A mãe de Lisandra, dona Luci, é artesã, costureira e pedagoga. Para criar os filhos, ela se especializou em vestidos finos de festas, como os de noivas, debutantes, madrinhas e daminhas.

— Às vezes, eu chegava da aviação depois do último voo, que era 0h30, e ia ajudar minha mãe a bordar vestidos de casamento. Foram muitos anos assim. Tudo o que eu sou, devo a ela. Minha mãe pinta panos de prato, telas e o que mais aparecer. Às vezes, quando eu olhava, ela estava pintando uma rosa em uma máscara; já fizemos mais de 1.500 máscaras. Quando a Flávia [Oliveira] escreveu o nome da minha mãe, ela ficou muito lisonjeada. Ver o nome da nossa mãe no jornal não tem preço. —  diz Lisandra, emocionada.
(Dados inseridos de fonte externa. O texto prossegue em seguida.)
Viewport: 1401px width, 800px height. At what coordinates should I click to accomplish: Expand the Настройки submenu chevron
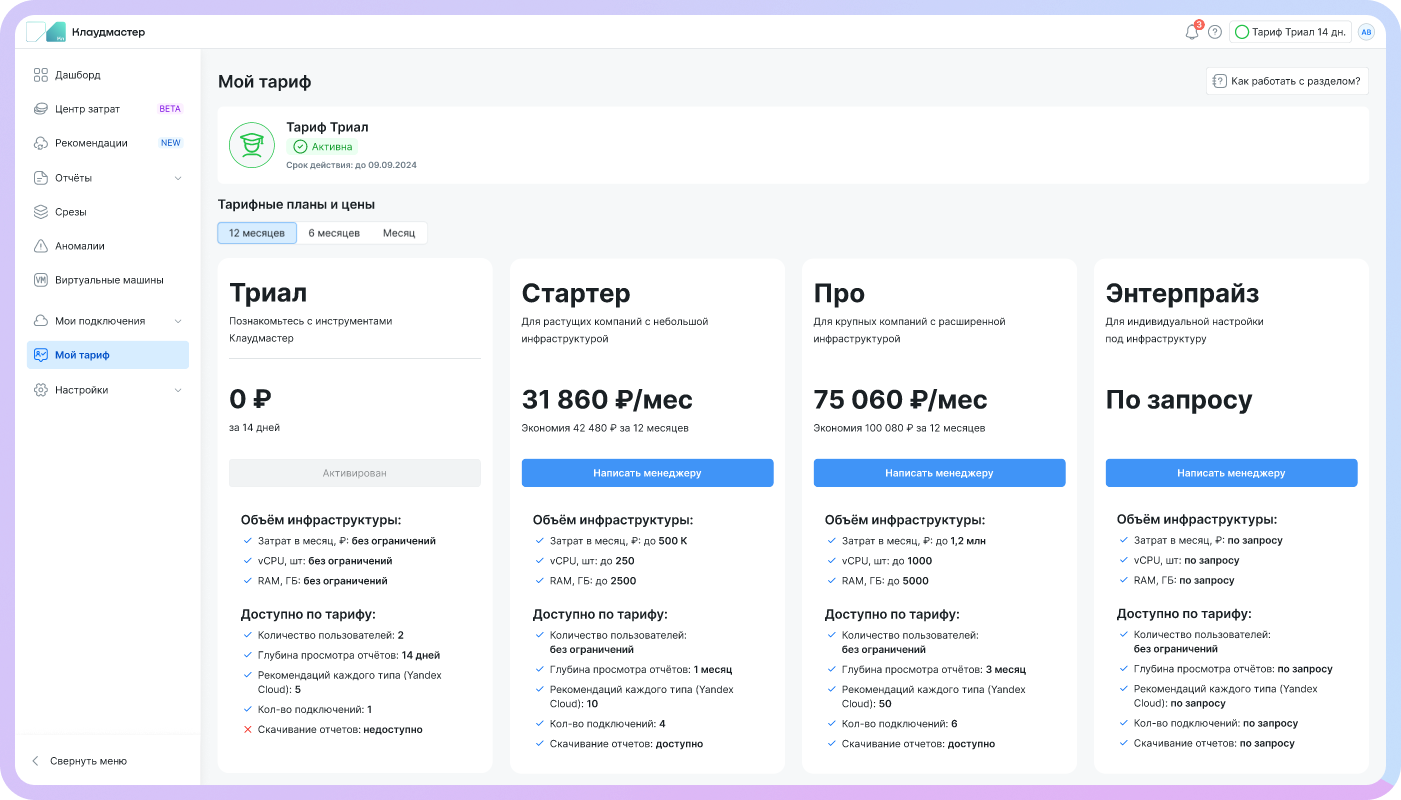point(178,390)
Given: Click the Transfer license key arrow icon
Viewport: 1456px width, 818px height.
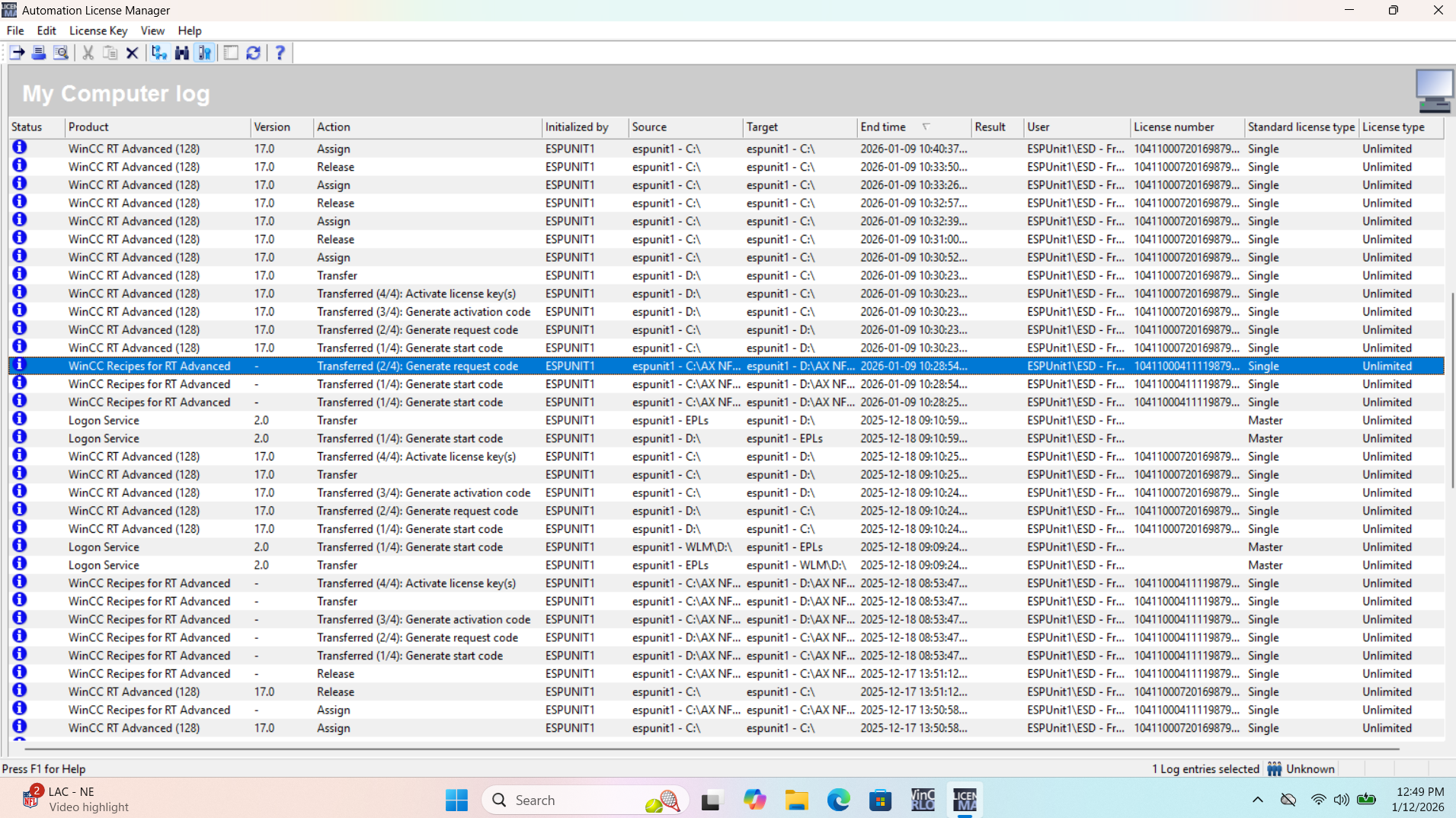Looking at the screenshot, I should (17, 53).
Em dezembro, a enfermeira foi diagnosticada com Covid-19 e teve de se isolar em casa. Perdeu 19 kg, boa parte do cabelo e dois amigos. Apesar de não ter precisado ficar internada, Lisandra ficou muito abalada. O diagnóstico ocorreu pouco antes das festas de fim de ano. Como enfermeira, viveu momentos de extrema tristeza vendo amigos de profissão morrendo. Chegou a se questionar se todo o esforço valeu a pena e viu toda a batalha perder o sentido.

Hoje, vacinada e vendo parte da família também imunizada, ela respira aliviada. E é por histórias como essa que tudo continua valendo a pena. Enquanto há quem lute pela vida e para proteger pessoas, sempre vale.